Input:
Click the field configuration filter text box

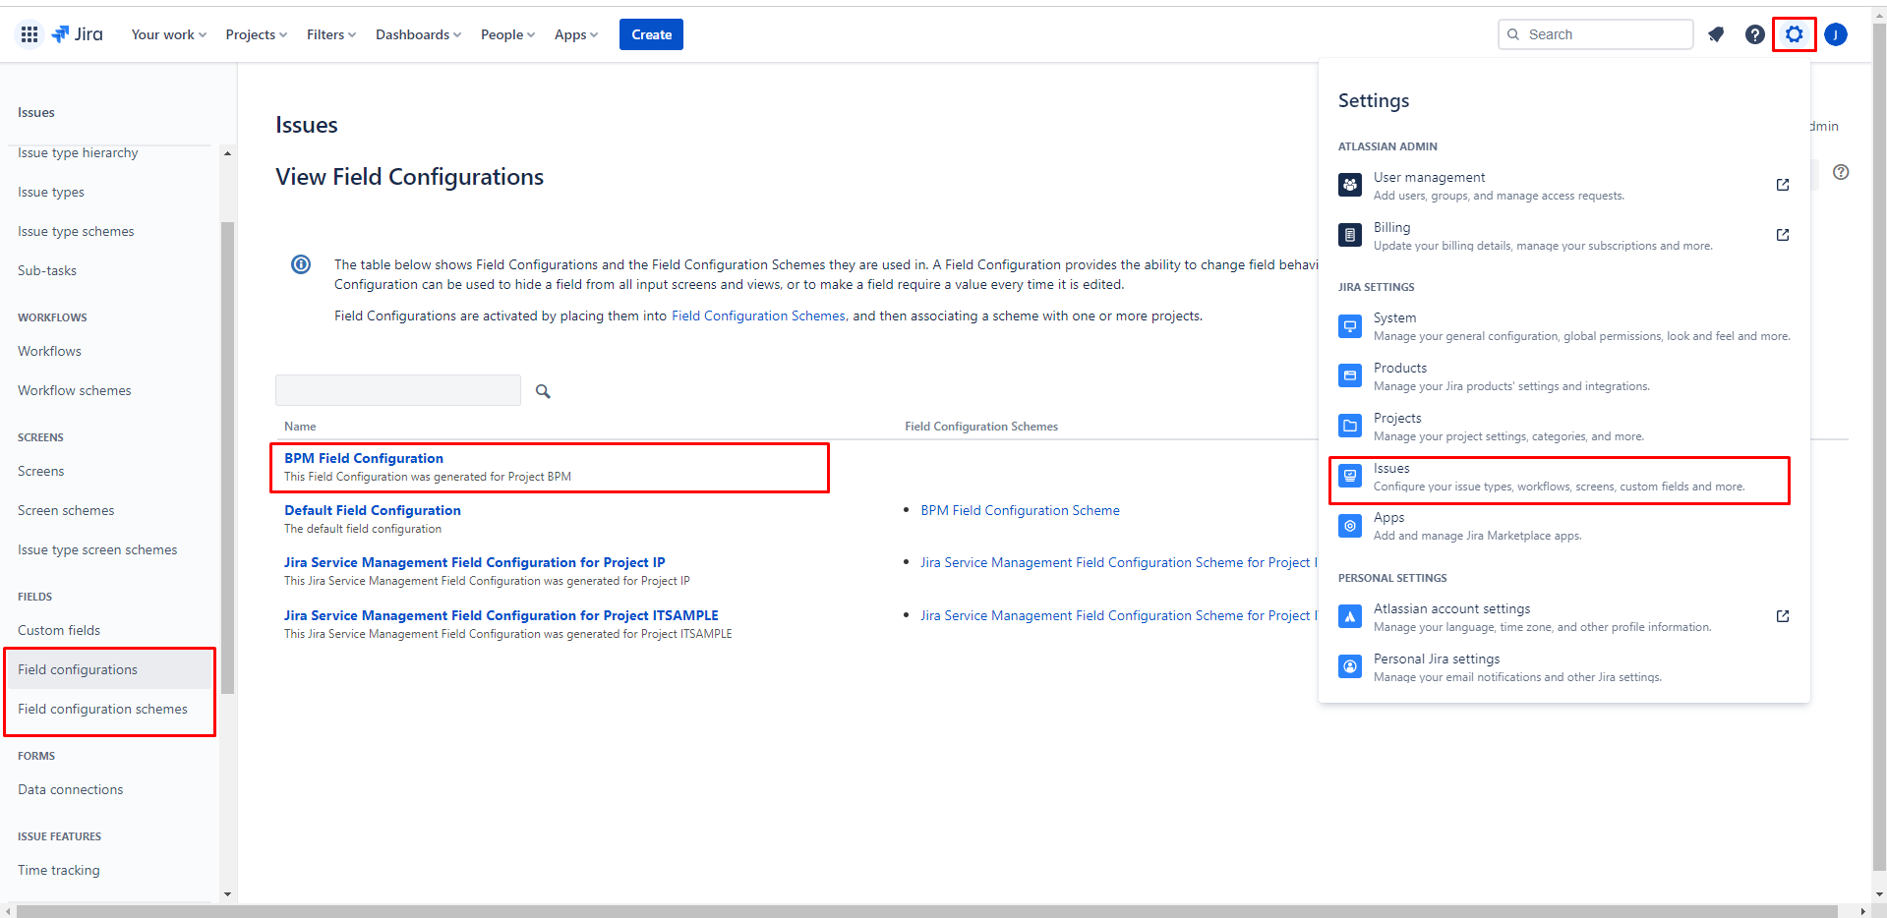point(398,390)
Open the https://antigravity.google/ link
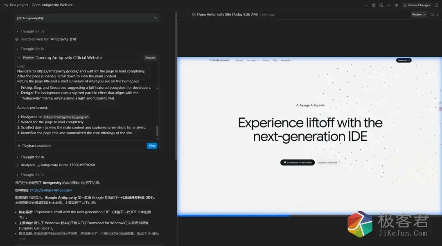This screenshot has height=246, width=442. click(x=51, y=190)
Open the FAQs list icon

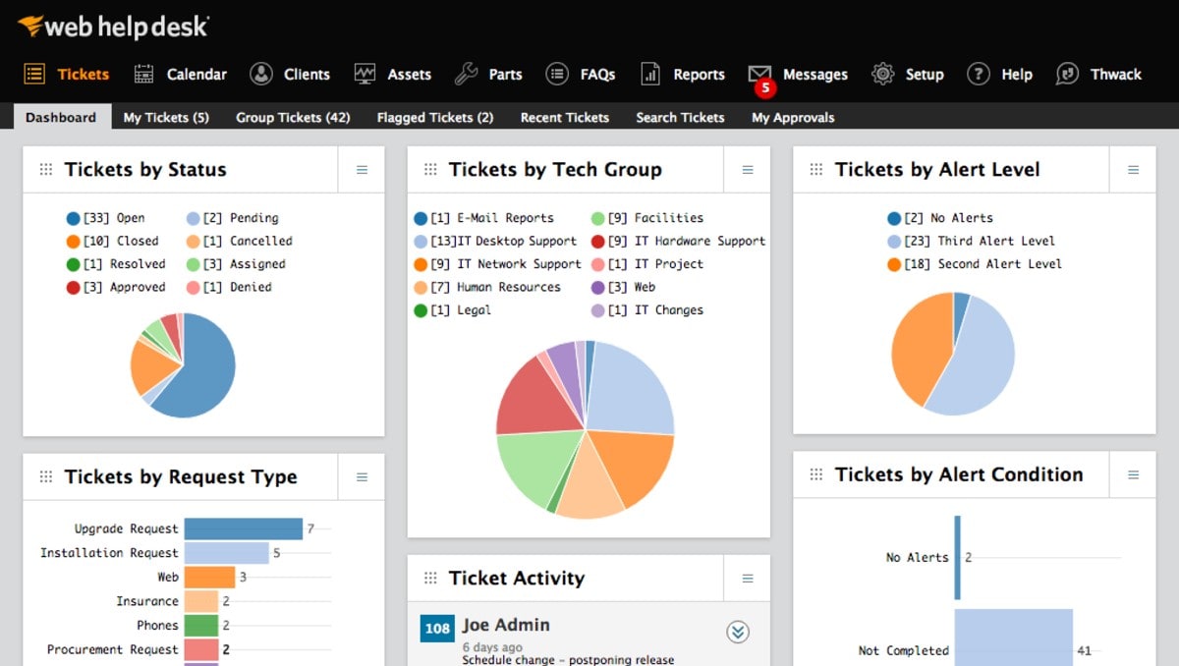(557, 74)
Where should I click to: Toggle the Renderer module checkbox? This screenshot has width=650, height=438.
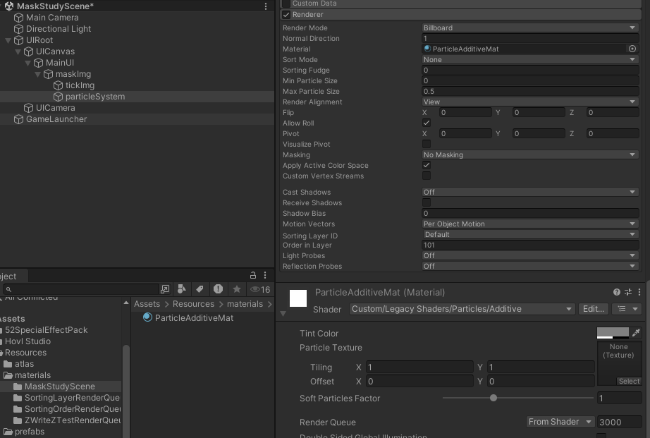point(285,14)
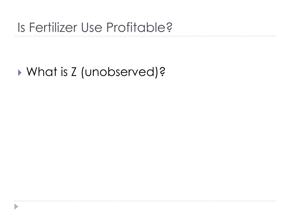Click the opening parenthesis before 'unobserved'
This screenshot has width=290, height=217.
(83, 72)
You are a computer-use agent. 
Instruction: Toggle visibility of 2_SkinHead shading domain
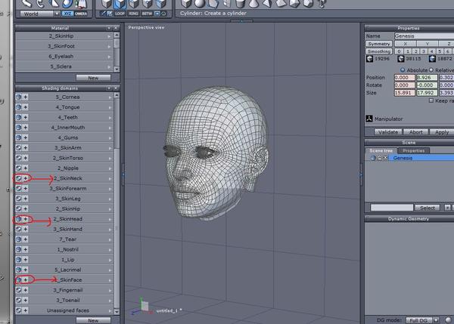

Problem to work on: When you print the records above, keep them exact and leave out the pictures.

Solution:
Click the field configuration filter text box

point(398,390)
Open the https://antigravity.google/ link
This screenshot has height=246, width=442. click(x=51, y=190)
Open the FAQs list icon

(557, 74)
Where should I click to: Toggle the Renderer module checkbox? This screenshot has width=650, height=438.
point(285,14)
Click the opening parenthesis before 'unobserved'
This screenshot has width=290, height=217.
(83, 72)
You are a computer-use agent. 
Instruction: Toggle visibility of 2_SkinHead shading domain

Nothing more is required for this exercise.